"""Refinement module - iterative quality improvement based on vision feedback.
Ported from titan-ui-synth-pipeline's 3-pass refinement architecture.
Uses judge feedback to plan targeted fixes, then applies them.
Supports two modes:
1. Score-based refinement (traditional): Uses numeric thresholds
2. Creative Director mode: Uses qualitative feedback to guide refinement
"""
import json
from typing import Any
from titan_factory.config import Config
from titan_factory.providers.base import Message, ProviderFactory
from titan_factory.schema import (
Candidate,
CandidateStatus,
CreativeDirectorFeedback,
GeneratedFile,
JudgeScore,
TeacherModel,
)
from titan_factory.utils import extract_json_strict, log_info, log_warning
# === REFINEMENT PROMPTS (ported from titan-ui-synth-pipeline) ===
REFINE_REASONER_SYSTEM = """You are a technical translator. Convert design feedback into specific code changes.
INPUT:
- Current code files (React/TypeScript/Tailwind)

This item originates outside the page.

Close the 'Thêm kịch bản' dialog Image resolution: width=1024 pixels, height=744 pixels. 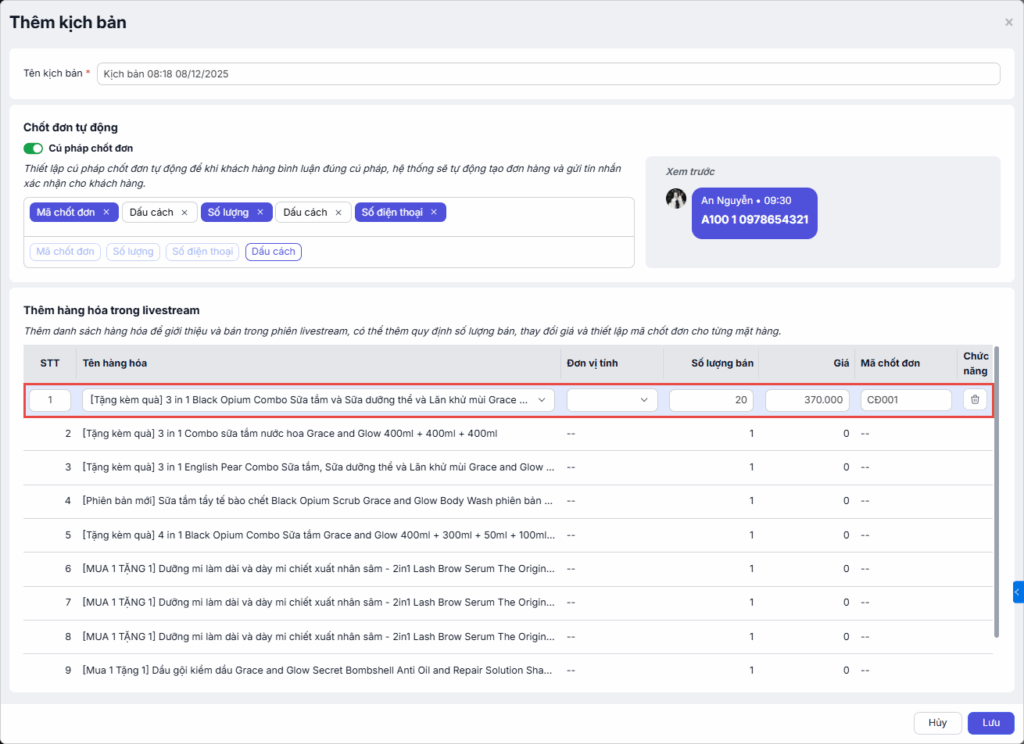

- Vision QA feedback (scores, issues, suggestions)
OUTPUT (JSON ONLY, no markdown, no code fences):
{
"changes_required": [
{
"priority": 1,
"target_file": "app/page.tsx",
"target_element": "what element/section to change",
"current_problem": "what is wrong",
"specific_fix": "exactly what to do - code specific",
"css_changes": "specific Tailwind classes to add/modify if applicable",
"structure_changes": "specific JSX changes if applicable"
}
],
"preserve": ["list of things working well that should NOT be changed"]
}
RULES:
- Be extremely specific. The coder will follow this exactly.
- Limit to 5 changes max. Prioritize critical issues first.
- Focus on visual/UX issues from the feedback, not code style.
- Do NOT suggest changes unrelated to the feedback.
CRITICAL OUTPUT RULES:
- Output must start with { and end with }.
- JSON only. No markdown, no commentary.
"""
REFINE_CODER_SYSTEM = """You are implementing specific design improvements to a Next.js + Tailwind codebase.
INPUT:
1) Current code files
2) A list of specific changes to make (from the refine reasoner)
Apply ONLY the requested changes. Do NOT:
- Add unrequested features
- Change unrelated code
- Improve things not mentioned
- Break existing functionality
- Refactor working code
OUTPUT (JSON ONLY):
{
"files": [
{
"path": "app/page.tsx",
"content": "// Full updated file content here..."
}
],
"notes": ["brief notes about what was changed"]
}
CRITICAL:
- Return ALL files that need updating, with their FULL content.
- Preserve code that wasn't mentioned in the changes.
- Output must start with { and end with }.
"""
# === CREATIVE DIRECTOR MODE PROMPTS ===
# These prompts work with qualitative feedback instead of numeric scores.
# They emphasize preserving creative choices while addressing production issues.
CREATIVE_DIRECTOR_REASONER_SYSTEM = """You are a technical translator for a CREATIVE DIRECTOR workflow.
Your job is to convert qualitative creative feedback into specific code changes.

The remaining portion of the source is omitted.